Game of Goats (Cinta Diri)
Maret lalu saya dan kolega menghadiri misa Kamis Putih di sebuah gereja. Tiba sedikit lebih awal, kami spontan bergegas menuju ke arah tiga baris bangku kosong paling depan yang ternyata adalah zona reservasi. Sempat pula menduduki kursi yang rupanya disediakan buat penyandang disabilitas sebelum akhirnya kami pindah ke balkon. Masih lumayan ketimbang mengikuti misa lewat layar tv di luar. Belakangan kami baru tahu ada seorang pengusaha kondang yang menempati zona reservasi tersebut.
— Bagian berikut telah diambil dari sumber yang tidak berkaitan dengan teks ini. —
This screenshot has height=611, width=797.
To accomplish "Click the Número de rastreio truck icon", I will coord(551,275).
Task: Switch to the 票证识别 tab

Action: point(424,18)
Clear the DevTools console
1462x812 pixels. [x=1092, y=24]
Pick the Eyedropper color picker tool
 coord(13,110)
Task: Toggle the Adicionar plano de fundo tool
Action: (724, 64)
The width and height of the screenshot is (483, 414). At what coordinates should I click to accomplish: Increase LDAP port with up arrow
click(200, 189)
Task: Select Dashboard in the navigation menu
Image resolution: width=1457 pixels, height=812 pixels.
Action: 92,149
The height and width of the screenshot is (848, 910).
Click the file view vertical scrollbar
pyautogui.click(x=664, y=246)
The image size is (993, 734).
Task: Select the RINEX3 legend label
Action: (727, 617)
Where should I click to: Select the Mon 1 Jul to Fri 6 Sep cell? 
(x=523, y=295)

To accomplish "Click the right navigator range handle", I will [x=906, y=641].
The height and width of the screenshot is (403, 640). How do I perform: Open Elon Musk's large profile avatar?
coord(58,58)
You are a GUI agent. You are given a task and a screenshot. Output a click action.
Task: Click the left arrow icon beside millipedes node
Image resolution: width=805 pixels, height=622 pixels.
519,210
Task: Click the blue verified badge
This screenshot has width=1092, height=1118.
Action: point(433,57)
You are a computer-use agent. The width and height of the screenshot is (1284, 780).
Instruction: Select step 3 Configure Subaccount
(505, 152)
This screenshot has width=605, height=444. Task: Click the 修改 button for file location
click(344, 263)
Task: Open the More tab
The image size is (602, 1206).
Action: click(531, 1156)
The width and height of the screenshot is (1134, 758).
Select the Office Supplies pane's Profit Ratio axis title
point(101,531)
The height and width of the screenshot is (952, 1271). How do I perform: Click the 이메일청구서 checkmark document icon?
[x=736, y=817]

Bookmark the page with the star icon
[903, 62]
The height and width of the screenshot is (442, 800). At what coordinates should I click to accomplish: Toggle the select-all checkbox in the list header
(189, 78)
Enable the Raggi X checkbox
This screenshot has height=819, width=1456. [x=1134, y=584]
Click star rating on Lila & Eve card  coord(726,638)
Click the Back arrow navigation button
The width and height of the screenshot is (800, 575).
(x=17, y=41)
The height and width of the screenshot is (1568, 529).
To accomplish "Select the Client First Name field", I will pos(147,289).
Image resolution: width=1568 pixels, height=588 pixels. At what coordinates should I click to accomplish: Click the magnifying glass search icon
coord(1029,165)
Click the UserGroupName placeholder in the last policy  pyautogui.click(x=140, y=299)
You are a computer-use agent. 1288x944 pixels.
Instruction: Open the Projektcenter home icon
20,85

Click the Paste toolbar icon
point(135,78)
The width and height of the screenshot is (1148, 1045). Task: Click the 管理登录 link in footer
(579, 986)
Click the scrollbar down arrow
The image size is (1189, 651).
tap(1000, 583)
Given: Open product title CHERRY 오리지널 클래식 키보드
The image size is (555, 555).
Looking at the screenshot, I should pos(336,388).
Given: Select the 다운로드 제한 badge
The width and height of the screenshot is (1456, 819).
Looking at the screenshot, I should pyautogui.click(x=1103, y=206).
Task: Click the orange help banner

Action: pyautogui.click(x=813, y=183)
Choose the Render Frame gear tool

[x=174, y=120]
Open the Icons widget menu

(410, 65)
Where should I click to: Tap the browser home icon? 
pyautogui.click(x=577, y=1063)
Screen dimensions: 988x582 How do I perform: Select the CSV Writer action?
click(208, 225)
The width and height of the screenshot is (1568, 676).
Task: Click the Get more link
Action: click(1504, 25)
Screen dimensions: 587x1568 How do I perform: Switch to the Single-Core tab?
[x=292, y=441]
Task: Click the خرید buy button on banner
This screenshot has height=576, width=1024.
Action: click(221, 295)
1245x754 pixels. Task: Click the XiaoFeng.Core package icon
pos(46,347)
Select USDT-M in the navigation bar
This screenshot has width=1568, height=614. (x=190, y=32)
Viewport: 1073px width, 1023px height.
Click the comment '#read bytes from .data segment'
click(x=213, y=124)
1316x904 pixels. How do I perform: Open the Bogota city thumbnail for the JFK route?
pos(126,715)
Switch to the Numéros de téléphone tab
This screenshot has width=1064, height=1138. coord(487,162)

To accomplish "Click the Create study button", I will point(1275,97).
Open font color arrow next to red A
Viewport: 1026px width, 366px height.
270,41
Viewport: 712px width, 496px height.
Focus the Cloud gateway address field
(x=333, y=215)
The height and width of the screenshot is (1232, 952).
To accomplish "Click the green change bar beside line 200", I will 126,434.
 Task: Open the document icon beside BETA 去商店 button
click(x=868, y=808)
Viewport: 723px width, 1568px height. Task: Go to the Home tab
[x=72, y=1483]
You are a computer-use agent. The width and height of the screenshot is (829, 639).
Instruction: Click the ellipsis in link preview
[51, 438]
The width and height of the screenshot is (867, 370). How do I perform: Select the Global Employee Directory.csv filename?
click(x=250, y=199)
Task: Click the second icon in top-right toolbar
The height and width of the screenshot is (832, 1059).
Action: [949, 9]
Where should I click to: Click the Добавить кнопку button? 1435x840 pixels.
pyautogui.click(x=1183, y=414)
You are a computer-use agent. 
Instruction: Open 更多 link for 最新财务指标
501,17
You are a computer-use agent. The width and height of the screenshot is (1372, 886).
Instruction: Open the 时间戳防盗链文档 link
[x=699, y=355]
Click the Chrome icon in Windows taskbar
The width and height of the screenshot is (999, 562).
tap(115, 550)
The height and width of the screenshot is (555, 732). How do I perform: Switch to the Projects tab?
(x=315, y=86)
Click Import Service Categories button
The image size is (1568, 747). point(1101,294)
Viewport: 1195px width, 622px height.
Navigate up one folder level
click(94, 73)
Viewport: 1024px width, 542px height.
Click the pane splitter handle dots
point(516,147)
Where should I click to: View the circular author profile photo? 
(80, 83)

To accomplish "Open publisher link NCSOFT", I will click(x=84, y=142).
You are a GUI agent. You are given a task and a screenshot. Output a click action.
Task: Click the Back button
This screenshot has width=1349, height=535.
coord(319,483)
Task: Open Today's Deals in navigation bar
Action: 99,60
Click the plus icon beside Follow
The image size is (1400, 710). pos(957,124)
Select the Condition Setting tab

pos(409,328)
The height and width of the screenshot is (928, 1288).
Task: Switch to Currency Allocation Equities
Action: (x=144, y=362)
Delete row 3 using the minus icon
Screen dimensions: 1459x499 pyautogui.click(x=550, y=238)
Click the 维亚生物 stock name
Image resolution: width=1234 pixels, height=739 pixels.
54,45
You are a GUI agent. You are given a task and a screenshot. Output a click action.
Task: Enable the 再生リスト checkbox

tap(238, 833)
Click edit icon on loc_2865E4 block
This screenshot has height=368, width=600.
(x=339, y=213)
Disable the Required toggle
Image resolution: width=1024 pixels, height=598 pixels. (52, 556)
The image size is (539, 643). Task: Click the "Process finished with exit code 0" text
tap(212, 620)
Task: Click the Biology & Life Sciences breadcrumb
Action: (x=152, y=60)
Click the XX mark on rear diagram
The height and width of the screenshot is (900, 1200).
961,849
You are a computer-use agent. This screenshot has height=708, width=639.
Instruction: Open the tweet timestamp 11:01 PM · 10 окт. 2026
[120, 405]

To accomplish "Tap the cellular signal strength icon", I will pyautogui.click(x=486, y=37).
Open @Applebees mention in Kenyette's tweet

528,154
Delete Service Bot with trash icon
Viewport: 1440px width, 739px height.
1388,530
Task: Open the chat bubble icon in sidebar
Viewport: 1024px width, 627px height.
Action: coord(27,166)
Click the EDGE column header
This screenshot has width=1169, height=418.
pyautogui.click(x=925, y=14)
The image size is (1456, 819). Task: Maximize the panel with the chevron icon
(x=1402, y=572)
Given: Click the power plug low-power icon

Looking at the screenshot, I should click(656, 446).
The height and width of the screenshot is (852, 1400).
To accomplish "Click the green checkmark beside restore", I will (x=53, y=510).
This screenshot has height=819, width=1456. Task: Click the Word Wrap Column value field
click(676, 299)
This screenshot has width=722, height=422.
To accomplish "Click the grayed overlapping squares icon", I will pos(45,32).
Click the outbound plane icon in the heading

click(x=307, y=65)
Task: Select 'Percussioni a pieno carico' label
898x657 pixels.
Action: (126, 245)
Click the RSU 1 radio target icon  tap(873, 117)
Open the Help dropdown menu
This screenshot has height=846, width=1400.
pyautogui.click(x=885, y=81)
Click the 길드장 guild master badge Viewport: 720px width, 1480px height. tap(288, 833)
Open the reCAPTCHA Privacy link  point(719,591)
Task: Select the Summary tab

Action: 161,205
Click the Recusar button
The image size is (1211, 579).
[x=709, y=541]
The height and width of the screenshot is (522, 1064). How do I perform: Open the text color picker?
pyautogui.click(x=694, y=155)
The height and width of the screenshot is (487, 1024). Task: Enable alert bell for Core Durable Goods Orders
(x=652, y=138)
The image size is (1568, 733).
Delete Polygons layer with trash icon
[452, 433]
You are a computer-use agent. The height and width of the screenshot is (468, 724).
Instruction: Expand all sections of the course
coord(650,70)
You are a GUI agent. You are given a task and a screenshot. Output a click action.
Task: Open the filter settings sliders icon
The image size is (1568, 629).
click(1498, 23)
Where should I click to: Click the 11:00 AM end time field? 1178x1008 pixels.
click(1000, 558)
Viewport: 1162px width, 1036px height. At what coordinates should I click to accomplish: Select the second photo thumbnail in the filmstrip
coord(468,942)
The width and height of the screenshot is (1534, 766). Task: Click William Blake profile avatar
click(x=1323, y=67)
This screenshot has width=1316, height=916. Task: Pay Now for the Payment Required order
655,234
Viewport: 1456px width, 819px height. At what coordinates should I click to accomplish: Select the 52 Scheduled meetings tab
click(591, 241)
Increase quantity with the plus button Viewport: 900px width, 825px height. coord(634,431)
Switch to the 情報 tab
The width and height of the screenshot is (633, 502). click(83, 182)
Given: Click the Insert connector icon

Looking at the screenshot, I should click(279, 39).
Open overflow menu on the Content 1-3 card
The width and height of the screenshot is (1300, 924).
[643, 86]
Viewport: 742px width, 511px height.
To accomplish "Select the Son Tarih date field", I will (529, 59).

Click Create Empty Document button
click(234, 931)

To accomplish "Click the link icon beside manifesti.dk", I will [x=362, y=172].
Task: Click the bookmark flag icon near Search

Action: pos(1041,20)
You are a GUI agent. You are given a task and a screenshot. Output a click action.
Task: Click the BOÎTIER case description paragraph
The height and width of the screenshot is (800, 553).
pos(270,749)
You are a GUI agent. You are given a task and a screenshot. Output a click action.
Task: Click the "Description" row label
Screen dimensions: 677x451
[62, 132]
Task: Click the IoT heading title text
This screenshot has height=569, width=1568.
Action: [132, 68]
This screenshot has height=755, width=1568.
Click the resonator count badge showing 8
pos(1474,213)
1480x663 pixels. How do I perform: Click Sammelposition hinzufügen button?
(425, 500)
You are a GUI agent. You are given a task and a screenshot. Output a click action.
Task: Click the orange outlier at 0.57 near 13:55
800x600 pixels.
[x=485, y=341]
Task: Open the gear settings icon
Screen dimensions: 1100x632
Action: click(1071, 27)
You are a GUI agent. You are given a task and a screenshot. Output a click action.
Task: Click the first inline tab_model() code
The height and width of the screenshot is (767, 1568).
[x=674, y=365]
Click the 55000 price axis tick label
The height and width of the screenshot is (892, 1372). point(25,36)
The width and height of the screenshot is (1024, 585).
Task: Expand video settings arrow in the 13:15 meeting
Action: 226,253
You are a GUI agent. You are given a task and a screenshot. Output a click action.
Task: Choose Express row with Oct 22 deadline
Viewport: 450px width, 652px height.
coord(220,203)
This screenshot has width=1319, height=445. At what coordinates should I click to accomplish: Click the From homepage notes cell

Kudu datang setidaknya satu jam lebih awal lantaran ingin duduk di dalam gedung gereja pada misa-misa akbar memang bukanlah hal yang leluasa. Maka maklumlah bila timbul kebiasaan untuk mem-booking tempat duduk. Jika praktek demikian, khususnya yang tanpa batas waktu, lazimnya tidak diperkenankan karena dianggap tidak fair bagi sesama umat, bagaimana halnya dengan perlakuan terhadap VIP yang bukan penyandang disabilitas ataupun lansia di atas?
“Kagak bisa Bro!”, itulah kira-kira jawaban Yesus terhadap Yohanes dan Yakobus yang minta 'duduk di kanan dan kiri' takhta kemuliaan-Nya kelak. Asal tahu, dalam tradisi Gereja ada teori bahwa kedua murid ini adalah sepupu Yesus. Sebab ditenggarai Salome, ibu mereka, adalah saudari Bunda Maria. Saudara atau bukan, sesungguhnya mereka itu tidak mengenal baik Yesus bila berpikir bisa KKN dengan-Nya. Kalau saja masih terngiang dalam telinga mereka pernyataan Yesus yang kontroversial: “Siapa ibu-Ku dan siapa saudara-saudara-Ku?”.
Sungkan untuk tidak mengistimewakan orang yang berjasa atau yang kita hormati adalah naluri sekaligus problem yang manusiawi. Yang tidak manusiawi adalah kalau kita tidak sungkan untuk (minta) diistimewakan kendatipun orang lainlah yang terpaksa harus menanggung ongkosnya. Yesus mengingatkan bahwa kalau kita ingin jadi besar, bersikaplah bagai seorang pelayan, dan kalau ingin jadi yang terkemuka, bersikaplah bagai seorang hamba. Sebab perihal mendapat tempat istimewa dalam Kerajaan-Nya sama sekali bukanlah faktor dari kekuasaan dan status sosial atau lantaran rajin ikut Ekaristi 'minum cawan Yesus' dan menerima meterai baptisan saja, melainkan karena rahmat cinta. Cinta yang berbuah dalam pelayanan dengan kerendahan hati dan semangat berkorban. Tempat itu “akan diberikan ... bagi siapa itu telah disediakan”, demikian Yesus menegaskan bahwa Ia pun tak berhak untuk menentukan. Niscaya Yesus tidak berbasa-basi. Sebab sekalipun Allah memiliki hak prerogatif atas segalanya, bukan berarti Ia bisa sembarang memberi yang kita inginkan. Sama halnya Ia tak bisa memaksa kita untuk menerima yang kita tak inginkan dari-Nya.
Apabila Yesus datang ke dunia untuk melayani dalam rupa seorang hamba yang turut merasakan kelemahan kita, apa yang membuat kita, karya ciptaan-Nya, berpikir bahwa kita didatangkan untuk sebaliknya? Cinta diri yang tak terbatas telah membuat kita buta, tidak sanggup menemukan Allah pada wajah sesama. Maka tak heran tatkala menghampiri takhta kasih karunia dalam kemuliaan-Nya kelak, sampai titik penghabisan pun niscaya kita masih enggan berubah. Apa boleh dikata. Namanya kambing ya tetap kambing saja.